À son entrée à Troyes, il osa s’avancer vers Jeanne et faire des exorcismes et des signes de croix sur son cheval, comme contre un fantôme de Satan. « Allons, approchez, dit Jeanne, je ne m’envolerai pas. »

Châlons et Reims ouvrirent leurs portes. Le roi fut sacré, et la mission de Jeanne accomplie. « Ô gentil roi, disait elle en embrassant ses genoux dans la cathédrale, après qu’elle le vit couronné, maintenant est fait le plaisir de Dieu, qui m’avait ordonné de vous amener en cette cité à Reims, recevoir votre saint sacre, maintenant qu’enfin vous êtes roi, et que le royaume de France vous appartient ! »

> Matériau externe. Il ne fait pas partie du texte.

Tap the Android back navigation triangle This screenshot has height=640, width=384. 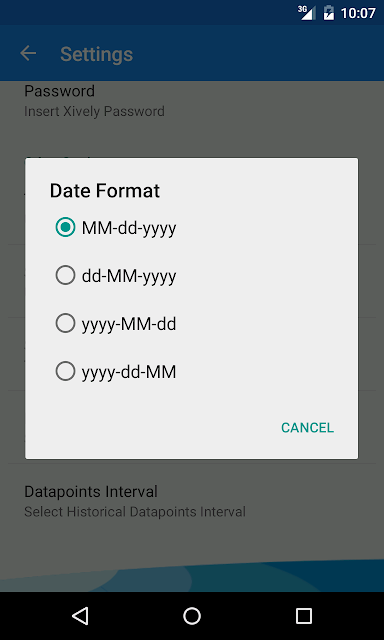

Elle était le palladium visible du peuple, dont le roi n’était que le souverain. Les femmes lui faisaient toucher leurs petits enfants comme à une relique. Les soldats baisaient à genoux son étendard, et sanctifiaient leurs armes en les approchant de son épée nue. Elle se refusait modestement et religieusement à ces superstitions et à ces adorations de la multitude, ne s’attribuant aucune vertu surhumaine, que l’obéissance aux ordres qu’elle avait reçus de Dieu, accomplis par son inspiration.

« Oh ! disait-elle en contemplant l’ivresse de ce roi rendu à son peuple et de ce peuple rendu à son roi, que ne puis-je mourir ici !

» — Et où donc croyez-vous mourir ? lui demanda l’archevêque de Reims.